Building Customer Loyalty in a Churning Market

April 21, 2011 Mobility, Digital Experience, Data & AI

All businesses suffer from churn – the moving of customers from one service provider to another. As new and innovative services become better understood and more widespread, more suppliers enter the market and so the opportunities for customers to change suppliers increases. Churn is expensive. Recruiting a new customer can cost 5-10 times that of retaining an existing one. So how can technology help in the constant battle to retain customers? 

I’m going to illustrate what can be done by talking about mobile telecommunications – an industry where innovation is rife but where churn is a significant problem.

Mobile communications continues to grow very quickly. According to a recent Cisco survey, mobile data volumes are nearly doubling each year. By 2015 it predicts there will be 7B personal mobile devices globally. Analyst firm Ovum recently reported that in 2010 revenues from mobile data for European mobile operators exceeded that for voice calls for the first time.

Smartphones are completely changing the way that people use the Internet. It’s worth reminding oneself that now, in a pocket device, one has a phone, a camera, email, PDA, mapping with GPS, in some countries a near field payment device and of course access to thousands of applications. Morgan Stanley has predicted that in 2012 shipments of smartphones will, for the first time, exceed those for personal computers. The whole landscape of computing itself is changing.

With all this growth mobile operators should be very happy. Subscriber bases and mobile data volumes are growing. And yet, mobile operators can’t rest easy. Yes, innovation is everywhere, but most of the innovation (at least that visible to end users) isn’t going on in the mobile operators – it’s going on in the phones and the applications. End users are becoming more and more divorced from the particular network they use and, certainly in developed markets, operators primarily compete on two things only – price and coverage. The growth of the mobile Internet is pushing operators to the bottom of the value pile and risks leaving them as faceless utilities. This, in turn, leads to churn, with rates for mobile operators range from 20-40%, meaning that between 20 and 40% of subscribers will, per year, leave a network for another.

Other industries are of course liable to churn too. Insurance is one example – I recently used an online insurance aggregator to find car insurance and, within a few minutes, obtained a rate 20% below that that my current provider was offering. Online retail is another – it’s very easy to move to another retailer that might be offering a lower price on the same product. In general, churn is present wherever a product is a commodity or near commodity and where customer relationships are weak.

Some wireless operators are fighting back by identifying more ways in which they can meaningfully interact with their customers. To take a concrete example, one European telco, a Progress customer, is now continuously monitoring calls from their 30M subscribers to identify patterns of usage that indicate a different tariff would be more suitable for that subscriber. This could be as simple as noticing that the number of bundled monthly minutes used had been exceeded. A text message is then sent to the subscriber suggesting that they move to another tariff that would reduce the cost of calls in future. Time is of the essence. If the subscriber receives an offer soon after placing one of these calls they are far more likely to accept it than if the offer came through many weeks later.

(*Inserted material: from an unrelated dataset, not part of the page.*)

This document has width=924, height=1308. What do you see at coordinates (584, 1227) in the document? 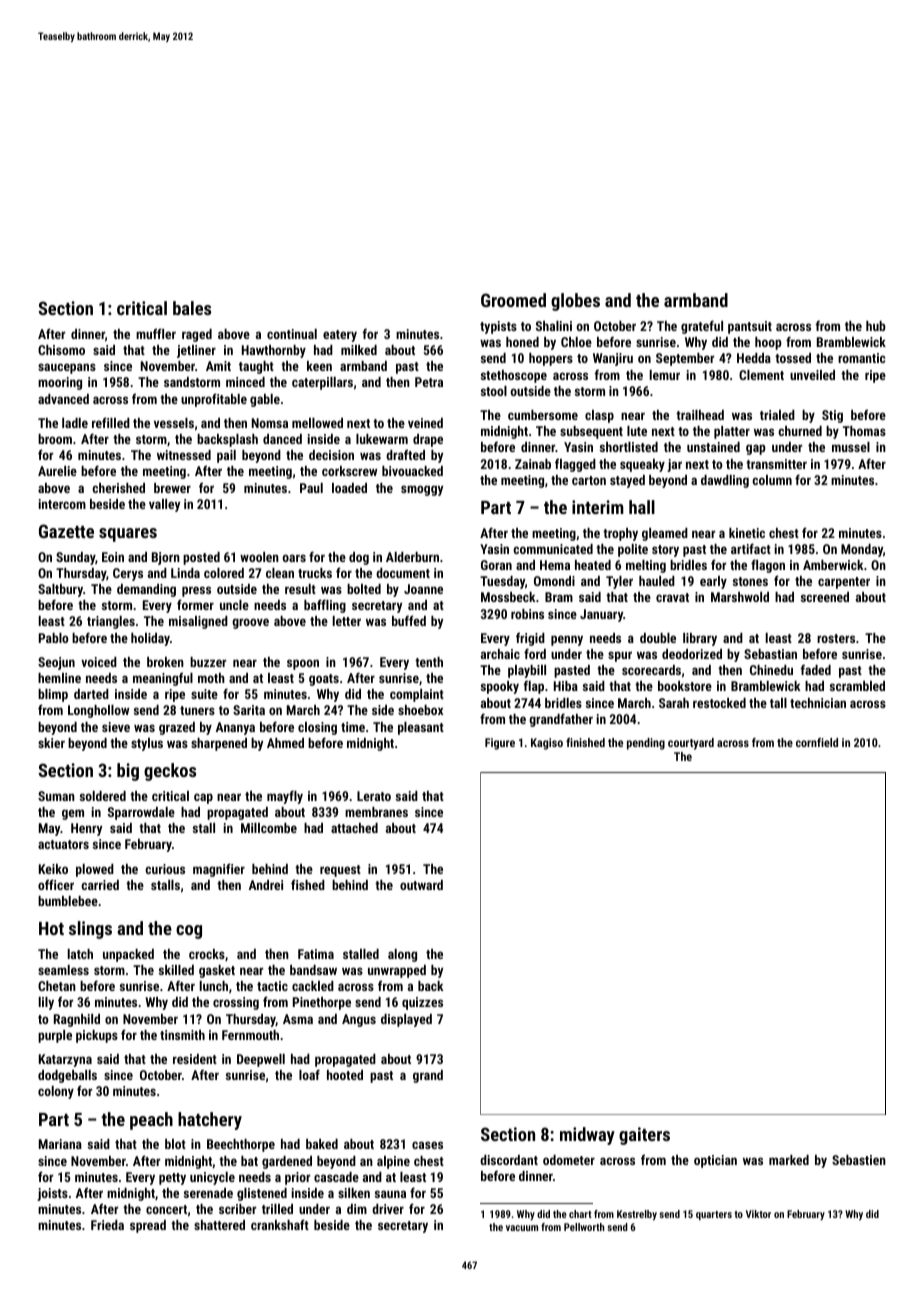
I see `Pellworth` at bounding box center [584, 1227].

The way that marketing campaigns are run can become a lot more responsive. The mobile operator may decide to run a campaign to, for example, promote a particular tariff it thinks will be of interest to a subset of its subscriber base – those people, for example, who spend more than $100 per month and roam frequently. Sending out offers via text message requires great sensitivity, as no operator wants its customers to feel it’s receiving spam. As the campaign executes results can be monitored in real-time and the target demographic of the campaign can be tightened to achieve a better response rate. Not only does this make the campaign more successful but also those subscribers that, in the end, are not targeted can become the target of a future campaign.

To do this requires a number of things. Firstly, software needs to be in place to allow the millions of subscriber calls to be analysed in real-time – an ideal use case for event processing. Secondly, there need to be tools which allow a marketing team itself, working largely autonomously without IT support, to create, test and dynamically enhance the rules which dictate which subscribers will receive the offer. And finally, positive responses to the offer need to be processed systematically through an order management system.

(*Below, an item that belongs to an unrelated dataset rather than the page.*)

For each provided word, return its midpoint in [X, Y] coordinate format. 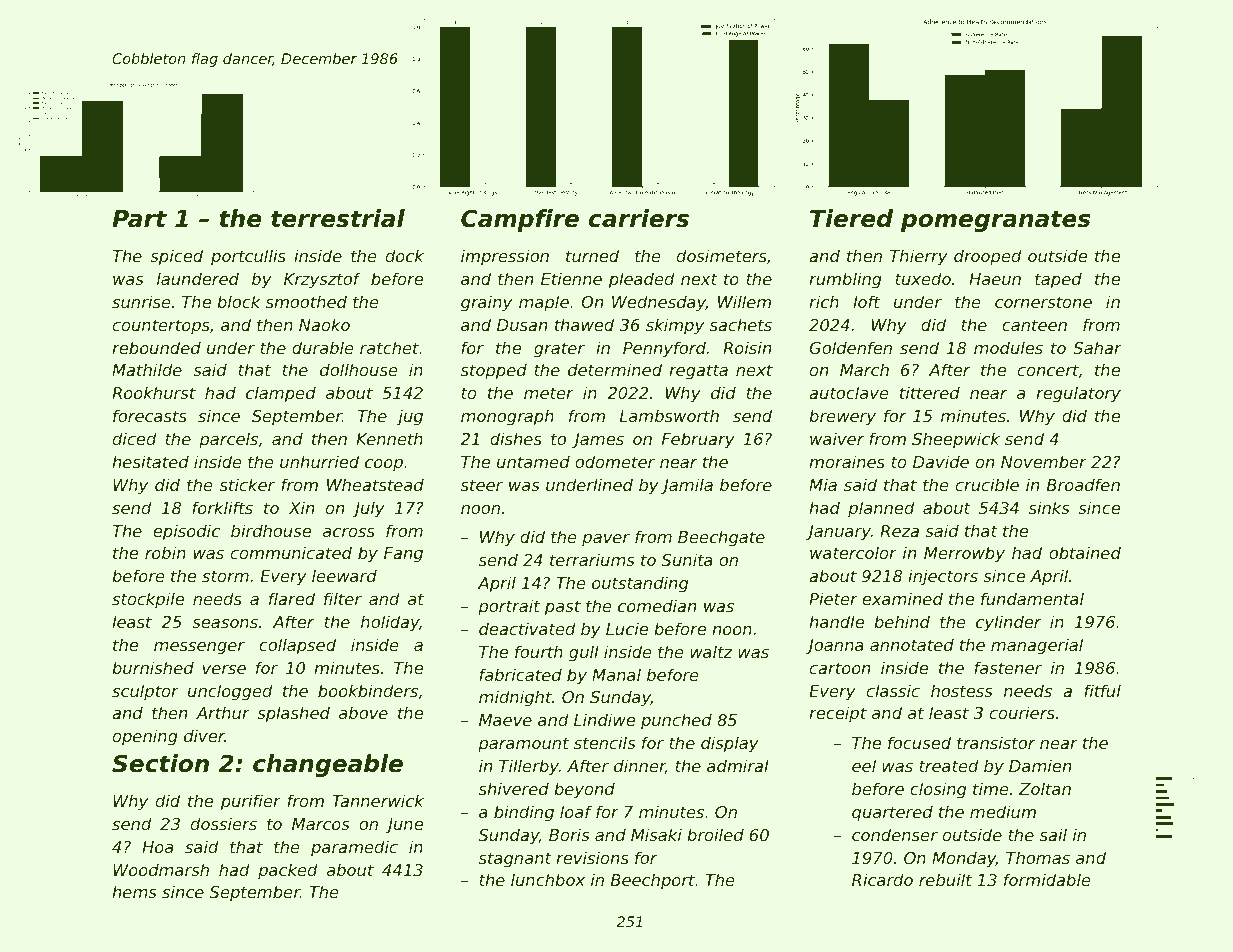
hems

There are many other examples where responding quickly to subscriber activity can enhance a user’s experience of using a particular mobile operator. As Internet use becomes dominated by mobile, it’s likely that variable costs for data access, particularly where large downloads are concerned, will be introduced. The cost of a download will be calculated dynamically, dependent upon the bandwidth available within a particular cell at a particular time. At initiation of a large download (let’s say greater than 1Mb) the user could be prompted to ask whether he would like to download it at twice the normal bandwidth for another 10c. This would be a dynamic rate, calculated in real-time in response to current activity in the wireless cell and the propensity of the user to accept the rate.

So, what’s the general lesson here? By becoming more responsive to subscribers, mobile networks are increasing their value to customers, improving customer service and so reducing the likelihood of churn. Existing information about customer behaviour is being used but by being able to act on that information immediately they are able to communicate in a much more contextually suitable way so improving response rates and strengthening the customer relationship. All businesses should be looking how to use their operational information to respond to and interact with customers better. Real-time responsiveness to customer behaviour is becoming vital.